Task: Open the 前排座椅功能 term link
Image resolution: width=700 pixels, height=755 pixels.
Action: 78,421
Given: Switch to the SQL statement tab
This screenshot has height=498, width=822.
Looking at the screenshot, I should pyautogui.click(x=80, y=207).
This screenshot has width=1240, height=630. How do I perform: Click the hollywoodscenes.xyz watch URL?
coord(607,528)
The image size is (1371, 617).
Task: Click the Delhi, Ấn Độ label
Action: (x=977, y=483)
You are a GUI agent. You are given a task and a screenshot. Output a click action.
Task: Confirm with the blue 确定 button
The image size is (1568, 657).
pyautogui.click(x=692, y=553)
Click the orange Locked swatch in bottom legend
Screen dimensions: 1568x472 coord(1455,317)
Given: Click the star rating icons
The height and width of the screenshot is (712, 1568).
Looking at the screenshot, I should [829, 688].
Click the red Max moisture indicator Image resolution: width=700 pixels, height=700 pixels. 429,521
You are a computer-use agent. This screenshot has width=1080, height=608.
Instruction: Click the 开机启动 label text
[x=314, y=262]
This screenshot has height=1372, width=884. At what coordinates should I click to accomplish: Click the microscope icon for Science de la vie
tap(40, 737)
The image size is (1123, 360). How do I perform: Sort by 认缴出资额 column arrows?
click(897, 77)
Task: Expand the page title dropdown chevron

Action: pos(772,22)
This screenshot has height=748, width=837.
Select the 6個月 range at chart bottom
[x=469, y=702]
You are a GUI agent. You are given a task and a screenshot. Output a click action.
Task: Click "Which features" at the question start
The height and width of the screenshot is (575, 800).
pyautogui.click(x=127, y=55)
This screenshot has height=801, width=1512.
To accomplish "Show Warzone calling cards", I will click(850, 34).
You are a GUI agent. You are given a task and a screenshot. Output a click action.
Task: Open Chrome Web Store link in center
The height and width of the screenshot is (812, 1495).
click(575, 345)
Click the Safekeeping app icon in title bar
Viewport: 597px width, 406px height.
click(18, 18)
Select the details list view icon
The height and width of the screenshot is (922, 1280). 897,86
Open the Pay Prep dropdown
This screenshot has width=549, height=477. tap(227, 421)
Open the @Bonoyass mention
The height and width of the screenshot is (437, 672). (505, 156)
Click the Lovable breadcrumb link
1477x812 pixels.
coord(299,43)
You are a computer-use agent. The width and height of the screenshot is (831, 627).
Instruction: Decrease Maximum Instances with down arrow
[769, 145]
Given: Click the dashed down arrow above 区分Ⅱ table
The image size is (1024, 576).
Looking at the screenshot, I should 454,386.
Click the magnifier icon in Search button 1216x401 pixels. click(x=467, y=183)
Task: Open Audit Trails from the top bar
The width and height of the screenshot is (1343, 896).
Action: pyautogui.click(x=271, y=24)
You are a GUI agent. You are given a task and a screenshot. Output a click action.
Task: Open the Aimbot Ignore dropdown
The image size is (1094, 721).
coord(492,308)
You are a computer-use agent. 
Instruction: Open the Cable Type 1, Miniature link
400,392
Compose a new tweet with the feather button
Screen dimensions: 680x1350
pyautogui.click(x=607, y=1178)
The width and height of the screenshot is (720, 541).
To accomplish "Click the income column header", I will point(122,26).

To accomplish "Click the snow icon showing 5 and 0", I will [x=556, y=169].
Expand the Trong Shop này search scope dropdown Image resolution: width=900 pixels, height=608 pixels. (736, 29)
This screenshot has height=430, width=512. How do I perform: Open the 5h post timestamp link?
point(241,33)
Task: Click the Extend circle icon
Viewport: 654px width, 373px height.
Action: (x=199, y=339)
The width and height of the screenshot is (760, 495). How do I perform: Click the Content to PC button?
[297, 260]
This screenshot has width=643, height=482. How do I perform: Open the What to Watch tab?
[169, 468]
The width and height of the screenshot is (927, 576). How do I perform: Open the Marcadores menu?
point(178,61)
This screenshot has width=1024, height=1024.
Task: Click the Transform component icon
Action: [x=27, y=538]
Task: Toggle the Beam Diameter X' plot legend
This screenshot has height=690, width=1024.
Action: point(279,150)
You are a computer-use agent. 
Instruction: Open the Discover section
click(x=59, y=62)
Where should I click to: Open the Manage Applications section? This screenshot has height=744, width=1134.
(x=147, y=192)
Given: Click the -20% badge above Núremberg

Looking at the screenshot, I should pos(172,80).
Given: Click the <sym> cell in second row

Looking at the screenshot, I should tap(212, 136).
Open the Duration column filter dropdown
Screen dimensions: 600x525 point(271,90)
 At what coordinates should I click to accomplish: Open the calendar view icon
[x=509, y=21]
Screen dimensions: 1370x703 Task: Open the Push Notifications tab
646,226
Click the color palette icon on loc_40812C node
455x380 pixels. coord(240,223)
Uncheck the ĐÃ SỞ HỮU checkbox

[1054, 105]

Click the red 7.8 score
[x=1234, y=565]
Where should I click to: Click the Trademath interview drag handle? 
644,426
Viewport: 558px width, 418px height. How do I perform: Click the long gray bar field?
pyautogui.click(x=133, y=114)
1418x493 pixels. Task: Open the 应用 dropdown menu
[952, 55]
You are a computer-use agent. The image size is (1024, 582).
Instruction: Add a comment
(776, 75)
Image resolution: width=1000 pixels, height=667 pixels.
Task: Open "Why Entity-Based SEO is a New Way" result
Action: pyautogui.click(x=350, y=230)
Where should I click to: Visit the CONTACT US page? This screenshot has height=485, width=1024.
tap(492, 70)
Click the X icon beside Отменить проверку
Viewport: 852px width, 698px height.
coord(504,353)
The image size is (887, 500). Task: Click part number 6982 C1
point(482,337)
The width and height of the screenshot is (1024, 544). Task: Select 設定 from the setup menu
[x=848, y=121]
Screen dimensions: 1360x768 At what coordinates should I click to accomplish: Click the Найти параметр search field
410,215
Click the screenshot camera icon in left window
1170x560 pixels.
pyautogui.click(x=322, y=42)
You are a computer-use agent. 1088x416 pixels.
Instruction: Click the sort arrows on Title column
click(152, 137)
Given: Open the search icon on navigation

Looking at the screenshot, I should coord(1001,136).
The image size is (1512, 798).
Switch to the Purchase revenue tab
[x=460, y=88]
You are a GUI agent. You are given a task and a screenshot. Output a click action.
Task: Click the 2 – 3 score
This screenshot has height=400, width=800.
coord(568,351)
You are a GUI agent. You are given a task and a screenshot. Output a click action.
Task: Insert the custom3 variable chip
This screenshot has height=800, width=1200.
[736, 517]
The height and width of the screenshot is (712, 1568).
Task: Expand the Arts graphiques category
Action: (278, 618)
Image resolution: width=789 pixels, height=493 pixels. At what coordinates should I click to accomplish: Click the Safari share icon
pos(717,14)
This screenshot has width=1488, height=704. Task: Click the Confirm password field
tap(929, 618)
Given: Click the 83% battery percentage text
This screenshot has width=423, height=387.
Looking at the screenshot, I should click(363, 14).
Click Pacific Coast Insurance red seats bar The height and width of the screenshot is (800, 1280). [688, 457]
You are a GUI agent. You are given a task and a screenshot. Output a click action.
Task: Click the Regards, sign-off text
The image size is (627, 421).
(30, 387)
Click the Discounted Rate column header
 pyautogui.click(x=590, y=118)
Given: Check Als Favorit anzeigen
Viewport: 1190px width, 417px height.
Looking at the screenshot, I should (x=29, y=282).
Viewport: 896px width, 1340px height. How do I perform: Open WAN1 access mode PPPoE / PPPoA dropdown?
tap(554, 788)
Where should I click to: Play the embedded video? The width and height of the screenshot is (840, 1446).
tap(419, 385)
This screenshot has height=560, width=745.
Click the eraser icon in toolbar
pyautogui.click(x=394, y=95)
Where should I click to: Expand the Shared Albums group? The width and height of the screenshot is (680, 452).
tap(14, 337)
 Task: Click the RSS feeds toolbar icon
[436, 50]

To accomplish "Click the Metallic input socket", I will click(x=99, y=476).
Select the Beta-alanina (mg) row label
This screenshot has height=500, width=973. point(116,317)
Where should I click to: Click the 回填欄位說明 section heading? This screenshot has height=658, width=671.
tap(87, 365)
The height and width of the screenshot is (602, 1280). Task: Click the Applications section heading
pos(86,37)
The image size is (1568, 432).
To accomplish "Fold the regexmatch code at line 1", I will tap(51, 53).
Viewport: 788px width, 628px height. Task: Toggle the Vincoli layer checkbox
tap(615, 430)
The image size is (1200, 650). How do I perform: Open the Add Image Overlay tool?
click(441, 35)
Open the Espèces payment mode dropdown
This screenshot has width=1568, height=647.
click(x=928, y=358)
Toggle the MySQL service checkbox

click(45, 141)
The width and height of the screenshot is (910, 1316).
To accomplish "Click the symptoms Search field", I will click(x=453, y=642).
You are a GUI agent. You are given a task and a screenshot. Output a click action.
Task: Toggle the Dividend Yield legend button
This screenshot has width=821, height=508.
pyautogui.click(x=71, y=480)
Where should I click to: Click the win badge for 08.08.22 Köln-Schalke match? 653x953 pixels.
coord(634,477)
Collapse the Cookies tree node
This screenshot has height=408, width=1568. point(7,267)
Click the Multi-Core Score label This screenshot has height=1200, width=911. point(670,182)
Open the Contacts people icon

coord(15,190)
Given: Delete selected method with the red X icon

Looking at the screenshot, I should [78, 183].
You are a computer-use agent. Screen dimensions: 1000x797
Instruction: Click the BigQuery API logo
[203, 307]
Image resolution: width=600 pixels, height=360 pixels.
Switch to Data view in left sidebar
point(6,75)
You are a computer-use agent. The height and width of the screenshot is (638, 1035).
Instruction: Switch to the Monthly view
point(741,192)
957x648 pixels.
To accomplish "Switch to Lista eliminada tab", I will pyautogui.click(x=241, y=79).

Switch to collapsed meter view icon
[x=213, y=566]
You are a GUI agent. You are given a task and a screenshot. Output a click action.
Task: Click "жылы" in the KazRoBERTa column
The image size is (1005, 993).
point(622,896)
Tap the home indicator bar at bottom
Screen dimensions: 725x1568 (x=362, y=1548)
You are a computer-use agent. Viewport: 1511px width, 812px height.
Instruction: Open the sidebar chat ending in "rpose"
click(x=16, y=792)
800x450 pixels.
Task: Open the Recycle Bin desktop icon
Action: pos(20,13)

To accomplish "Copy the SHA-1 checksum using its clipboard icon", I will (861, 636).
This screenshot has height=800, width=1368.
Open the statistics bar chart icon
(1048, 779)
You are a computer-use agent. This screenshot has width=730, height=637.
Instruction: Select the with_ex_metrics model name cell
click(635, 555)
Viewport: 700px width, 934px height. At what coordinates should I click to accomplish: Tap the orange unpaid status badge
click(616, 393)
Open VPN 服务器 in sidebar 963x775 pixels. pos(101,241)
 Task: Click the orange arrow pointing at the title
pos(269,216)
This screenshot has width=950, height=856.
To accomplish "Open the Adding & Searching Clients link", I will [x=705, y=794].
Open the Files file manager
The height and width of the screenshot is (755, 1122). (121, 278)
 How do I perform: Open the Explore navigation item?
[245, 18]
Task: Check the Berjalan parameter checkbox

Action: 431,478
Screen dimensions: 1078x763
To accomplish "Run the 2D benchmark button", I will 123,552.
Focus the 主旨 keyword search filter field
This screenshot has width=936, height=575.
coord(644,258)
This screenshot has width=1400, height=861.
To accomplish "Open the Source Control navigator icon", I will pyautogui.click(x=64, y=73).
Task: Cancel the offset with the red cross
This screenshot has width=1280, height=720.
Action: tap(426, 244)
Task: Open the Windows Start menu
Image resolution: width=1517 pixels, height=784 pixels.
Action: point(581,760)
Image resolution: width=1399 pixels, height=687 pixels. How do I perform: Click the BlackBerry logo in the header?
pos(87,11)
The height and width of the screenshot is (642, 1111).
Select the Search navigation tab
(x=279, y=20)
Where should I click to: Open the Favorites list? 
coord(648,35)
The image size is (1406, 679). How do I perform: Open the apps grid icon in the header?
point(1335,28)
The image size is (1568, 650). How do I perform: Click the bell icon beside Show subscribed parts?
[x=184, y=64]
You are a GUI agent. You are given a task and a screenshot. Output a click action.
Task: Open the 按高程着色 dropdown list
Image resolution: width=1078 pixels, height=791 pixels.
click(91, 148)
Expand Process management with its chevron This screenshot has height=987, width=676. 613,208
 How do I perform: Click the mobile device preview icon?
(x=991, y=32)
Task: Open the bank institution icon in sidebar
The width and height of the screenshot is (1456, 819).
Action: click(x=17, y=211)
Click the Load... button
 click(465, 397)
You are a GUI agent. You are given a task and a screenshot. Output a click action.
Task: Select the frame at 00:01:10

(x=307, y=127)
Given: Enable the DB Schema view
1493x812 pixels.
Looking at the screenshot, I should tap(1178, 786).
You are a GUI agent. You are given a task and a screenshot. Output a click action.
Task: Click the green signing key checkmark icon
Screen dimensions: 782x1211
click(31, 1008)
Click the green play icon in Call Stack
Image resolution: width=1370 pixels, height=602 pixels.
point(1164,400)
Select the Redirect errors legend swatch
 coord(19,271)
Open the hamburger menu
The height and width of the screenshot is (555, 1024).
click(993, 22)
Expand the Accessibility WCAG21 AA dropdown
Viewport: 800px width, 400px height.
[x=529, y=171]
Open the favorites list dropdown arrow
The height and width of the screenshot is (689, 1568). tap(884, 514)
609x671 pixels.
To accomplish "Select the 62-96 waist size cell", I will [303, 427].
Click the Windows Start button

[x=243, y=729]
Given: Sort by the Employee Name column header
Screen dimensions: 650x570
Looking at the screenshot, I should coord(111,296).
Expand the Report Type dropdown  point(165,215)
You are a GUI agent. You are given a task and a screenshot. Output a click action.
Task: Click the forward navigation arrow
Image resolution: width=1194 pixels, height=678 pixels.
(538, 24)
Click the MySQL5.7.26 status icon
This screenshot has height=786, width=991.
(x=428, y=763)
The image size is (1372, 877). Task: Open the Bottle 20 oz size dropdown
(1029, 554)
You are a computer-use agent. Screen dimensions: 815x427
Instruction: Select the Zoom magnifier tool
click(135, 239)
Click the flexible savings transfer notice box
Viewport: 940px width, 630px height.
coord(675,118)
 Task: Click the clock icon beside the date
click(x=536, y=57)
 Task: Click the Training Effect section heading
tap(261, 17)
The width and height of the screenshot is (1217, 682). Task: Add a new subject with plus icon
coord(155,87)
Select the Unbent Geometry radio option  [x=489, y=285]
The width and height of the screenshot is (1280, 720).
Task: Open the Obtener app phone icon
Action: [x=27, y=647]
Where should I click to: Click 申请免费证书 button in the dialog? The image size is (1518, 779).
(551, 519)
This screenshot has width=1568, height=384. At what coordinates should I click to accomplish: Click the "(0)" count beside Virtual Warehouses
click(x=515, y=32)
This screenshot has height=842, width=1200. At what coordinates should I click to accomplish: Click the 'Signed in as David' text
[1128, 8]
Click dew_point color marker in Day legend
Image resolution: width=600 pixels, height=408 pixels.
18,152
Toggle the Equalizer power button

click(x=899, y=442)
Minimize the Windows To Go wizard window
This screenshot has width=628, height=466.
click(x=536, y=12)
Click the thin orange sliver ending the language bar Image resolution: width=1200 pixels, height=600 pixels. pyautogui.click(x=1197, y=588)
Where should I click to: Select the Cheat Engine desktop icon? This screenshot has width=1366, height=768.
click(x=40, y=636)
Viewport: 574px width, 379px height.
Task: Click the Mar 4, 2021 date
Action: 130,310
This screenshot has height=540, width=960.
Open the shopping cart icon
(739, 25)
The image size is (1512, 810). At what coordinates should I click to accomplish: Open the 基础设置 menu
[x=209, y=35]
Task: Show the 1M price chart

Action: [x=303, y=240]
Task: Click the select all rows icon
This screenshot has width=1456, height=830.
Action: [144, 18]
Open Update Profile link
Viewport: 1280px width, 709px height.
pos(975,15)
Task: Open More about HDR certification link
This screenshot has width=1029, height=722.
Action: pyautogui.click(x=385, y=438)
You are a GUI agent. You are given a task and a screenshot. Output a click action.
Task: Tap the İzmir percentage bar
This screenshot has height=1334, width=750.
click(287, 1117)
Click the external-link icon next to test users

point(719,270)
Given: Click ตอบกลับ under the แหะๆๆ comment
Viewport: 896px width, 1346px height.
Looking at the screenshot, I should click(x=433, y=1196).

§

• What this task involves: Reproduce exactly the entries above, limited to the lines from the one with "You are a computer-use agent. Viewport: 1511px" through the one with "has width=730, height=637.", both included.

• Solution to this exercise:
You are a computer-use agent. Viewport: 1511px width, 812px height.
Instruction: Open the sidebar chat ending in "rpose"
click(x=16, y=792)
800x450 pixels.
Task: Open the Recycle Bin desktop icon
Action: pos(20,13)

To accomplish "Copy the SHA-1 checksum using its clipboard icon", I will (861, 636).
This screenshot has height=800, width=1368.
Open the statistics bar chart icon
(1048, 779)
You are a computer-use agent. This screenshot has width=730, height=637.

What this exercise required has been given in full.